Automated SBOM-Driven Vulnerability Triage for IoT Firmware: A Lightweight Pipeline for Risk Prioritization
- URL: http://arxiv.org/abs/2601.01308v1
- Date: Sun, 04 Jan 2026 00:09:01 GMT
- Title: Automated SBOM-Driven Vulnerability Triage for IoT Firmware: A Lightweight Pipeline for Risk Prioritization
- Authors: Abdurrahman Tolay,
- Abstract summary: This paper presents a lightweight, automated pipeline designed to extract file systems from Linux-based IoT firmware.<n>It generates a comprehensive Software Bill of Materials, map identified components to known vulnerabilities, and apply a multi-factor triage scoring model.<n>We describe the architecture, the normalization challenges of embedded Linux, and a scoring methodology intended to reduce alert fatigue.
- Score: 0.0
- License: http://arxiv.org/licenses/nonexclusive-distrib/1.0/
- Abstract: The proliferation of Internet of Things (IoT) devices has introduced significant security challenges, primarily due to the opacity of firmware components and the complexity of supply chain dependencies.

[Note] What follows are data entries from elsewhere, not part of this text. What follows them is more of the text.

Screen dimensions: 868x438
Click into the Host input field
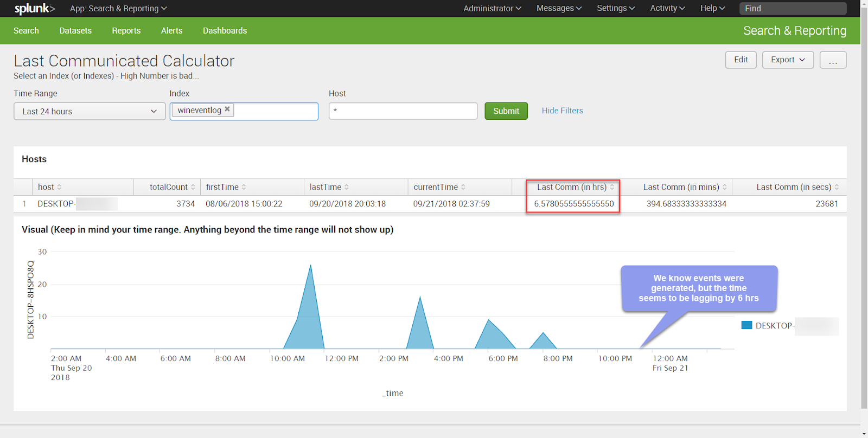(403, 111)
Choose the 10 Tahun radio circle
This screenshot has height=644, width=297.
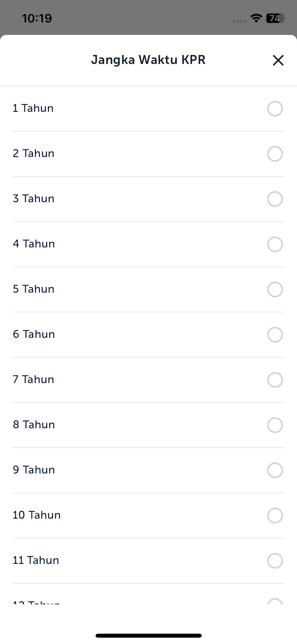(275, 516)
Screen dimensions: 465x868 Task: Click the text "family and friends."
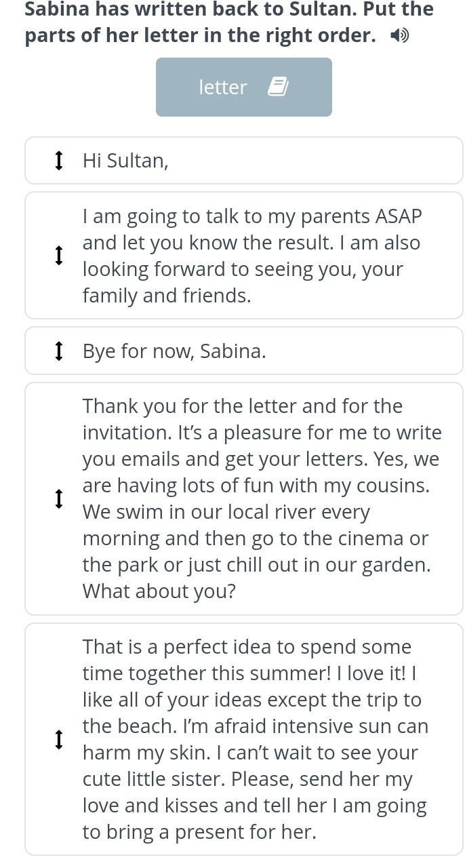(167, 296)

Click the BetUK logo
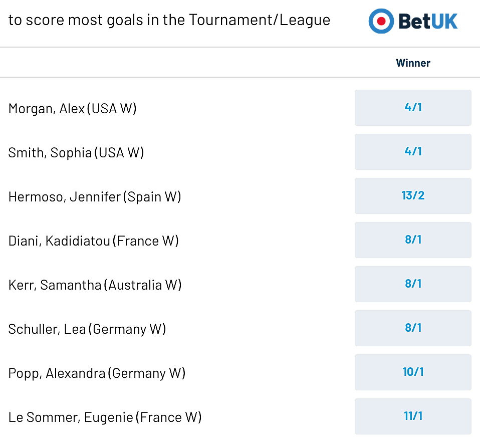tap(413, 21)
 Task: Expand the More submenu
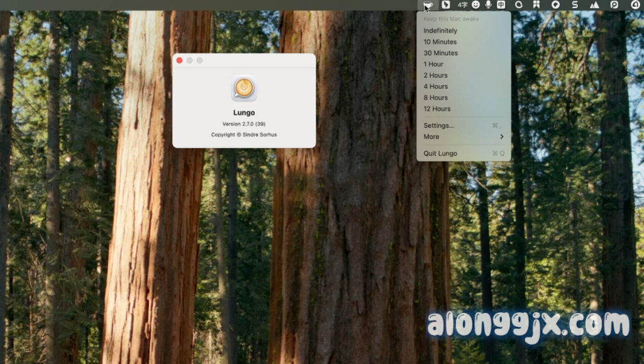464,137
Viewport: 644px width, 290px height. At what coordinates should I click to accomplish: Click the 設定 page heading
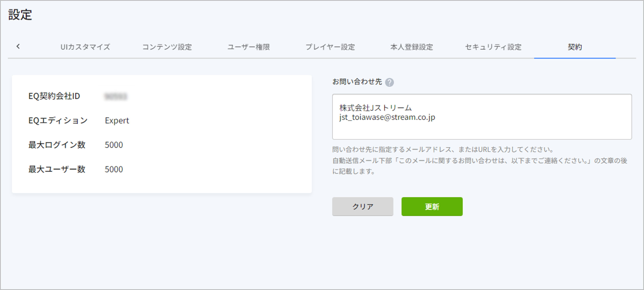point(20,14)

IoT firmware frequently relies on outdated, third-party libraries embedded within monolithic binary blobs, making vulnerability management difficult. While Software Bill of Materials (SBOM) standards have matured, generating actionable intelligence from raw firmware dumps remains a manual and error-prone process. This paper presents a lightweight, automated pipeline designed to extract file systems from Linux-based IoT firmware, generate a comprehensive SBOM, map identified components to known vulnerabilities, and apply a multi-factor triage scoring model. The proposed system focuses on risk prioritization by integrating signals from the Common Vulnerability Scoring System (CVSS), Exploit Prediction Scoring System (EPSS), and the CISA Known Exploited Vulnerabilities (KEV) catalog. Unlike conventional scanners that produce high volumes of uncontextualized alerts, this approach emphasizes triage by calculating a localized risk score for each finding. We describe the architecture, the normalization challenges of embedded Linux, and a scoring methodology intended to reduce alert fatigue. The study outlines a planned evaluation strategy to validate the extraction success rate and triage efficacy using a dataset of public vendor firmware, offering a reproducibility framework for future research in firmware security.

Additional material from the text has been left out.